UK Police Fined For Using Unencrypted Memory Sticks

An anonymous reader writes "The Information Commissioner's Office has filed a suit for £120,000 against the Greater Manchester Police because officers regularly used memory sticks without passwords to copy data from police computers and work on it away from the department. In July 2011, thousands of peoples' information was stolen from a officer's home on an unencrypted memory stick. A similar event happened at the same department in September 2010. 'This was truly sensitive personal data, left in the hands of a burglar by poor data security. The consequences of this type of breach really do send a shiver down the spine,' said ICO deputy commissioner David Smith."

Why are they even using USB flash drives?

[TWX]

Shouldn't they build or buy a system that allows employees to remote in? I work for a school system, and the school resource officers (which are city police officers) just VPN into their network from ours, so that they don't have to physically transport anything. Many of them even use computers provided by us instead of their highly-ruggedized but massively obsolete laptops...

Re:Why are they even using USB flash drives?

[Froggels]

"School resource officers (which are police officers)"

How orwellian can you get?

Sneakernet?

[bmo]

Really?

In 2012?

copy data from police computers and work on it away from the department.

Really? Aren't there such things as encryption and networks and the data staying on the bloody server?

--
BMO

Re:remoteing systems cost more then takeing data h

Remote terminals come out of the capital budget, virus removal comes out of the operations budget.

Standard...

[Bert64]

The problem is that there is simply no standard for encrypted removable storage... It seems every vendor of "encrypted" flash drives ships their own proprietary, usually windows-only binaries on the stick which may or may not work, and may or may not require various levels of privilege in order to install, and may or may not be full of all manner of security holes.
Pity the poor consultant carrying a windows laptop that contains all these various encryption drivers installed because he never knows what proprietary encryption scheme the next client will be using.

USB storage is a good standard, you can plug such a device into almost anything and it will be mounted and read... What we need is a similar standard for encrypted storage where you can plug it into almost anything, enter a password and it mounts without having to install any non standard drivers.

Very Common Problem

[GumphMaster]

Back in the 90s my home in Canberra (Australia's capital and a government town) was burgled.
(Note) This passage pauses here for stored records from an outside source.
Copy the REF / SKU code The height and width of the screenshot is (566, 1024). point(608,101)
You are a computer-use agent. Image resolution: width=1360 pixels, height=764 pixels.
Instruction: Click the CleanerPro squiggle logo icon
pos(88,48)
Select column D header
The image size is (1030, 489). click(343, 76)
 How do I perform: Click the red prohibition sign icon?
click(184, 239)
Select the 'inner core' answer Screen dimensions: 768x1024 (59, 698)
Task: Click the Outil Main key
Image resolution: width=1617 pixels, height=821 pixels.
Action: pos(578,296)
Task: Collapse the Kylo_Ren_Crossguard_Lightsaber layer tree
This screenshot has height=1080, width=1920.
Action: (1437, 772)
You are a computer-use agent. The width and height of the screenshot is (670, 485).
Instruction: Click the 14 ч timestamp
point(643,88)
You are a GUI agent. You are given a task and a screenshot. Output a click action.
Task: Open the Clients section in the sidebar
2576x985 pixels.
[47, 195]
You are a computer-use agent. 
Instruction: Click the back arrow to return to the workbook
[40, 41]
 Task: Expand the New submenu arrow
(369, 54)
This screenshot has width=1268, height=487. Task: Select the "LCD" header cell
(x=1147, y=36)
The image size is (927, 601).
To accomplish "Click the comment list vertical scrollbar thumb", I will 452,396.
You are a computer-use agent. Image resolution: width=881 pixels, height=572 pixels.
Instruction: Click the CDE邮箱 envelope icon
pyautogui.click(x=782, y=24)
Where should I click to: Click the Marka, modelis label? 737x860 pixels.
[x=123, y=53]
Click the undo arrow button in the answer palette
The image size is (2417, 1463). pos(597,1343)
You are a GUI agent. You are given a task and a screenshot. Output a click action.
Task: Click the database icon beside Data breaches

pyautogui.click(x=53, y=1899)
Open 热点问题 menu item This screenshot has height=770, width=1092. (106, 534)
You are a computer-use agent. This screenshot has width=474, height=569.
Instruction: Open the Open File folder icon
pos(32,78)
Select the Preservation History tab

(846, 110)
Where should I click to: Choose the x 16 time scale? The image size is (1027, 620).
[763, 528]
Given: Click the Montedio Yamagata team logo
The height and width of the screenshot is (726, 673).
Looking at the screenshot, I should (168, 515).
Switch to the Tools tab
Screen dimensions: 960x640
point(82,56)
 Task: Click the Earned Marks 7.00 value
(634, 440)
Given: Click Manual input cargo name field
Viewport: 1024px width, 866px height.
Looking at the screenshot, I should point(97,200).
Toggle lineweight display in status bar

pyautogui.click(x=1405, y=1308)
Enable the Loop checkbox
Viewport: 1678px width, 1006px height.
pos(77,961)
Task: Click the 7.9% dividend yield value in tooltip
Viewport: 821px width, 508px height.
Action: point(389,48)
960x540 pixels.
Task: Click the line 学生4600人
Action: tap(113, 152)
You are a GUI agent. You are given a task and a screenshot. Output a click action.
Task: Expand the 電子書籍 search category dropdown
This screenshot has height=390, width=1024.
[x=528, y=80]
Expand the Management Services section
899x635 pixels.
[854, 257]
The first, and I mean very first, thing the police asked on arrival was, "I there any classified information involved?" I was standing there in my Air Force uniform, so I guess it was a reasonable question. Nothing I was working at the time could even remotely be considered safe to take home, encrypted or not, so the answer was a no-brainer. I guess I was dismayed that the event was common enough that the automatic response had kicked in though. Some things, it seems, don't change.

Re:*facepalm*

[mjwx]

Yes, a fine against the police department will certainly show them! Oh wait.. isn't it the taxpayers who pay for their budget... sooo, wouldn't that mean the taxpayers will wind up paying for this?

Yes, an organisation that collects fines for the taxpayer has levied a 12,000 pound fine against an organisation that is funded by the taxpayer.

The greater Manchester police will now have to apply for additional (taxpayer) funding to cover the additional cost of paying a fine to the taxpayers.

All of this should have been explained in the documentary Yes Minister.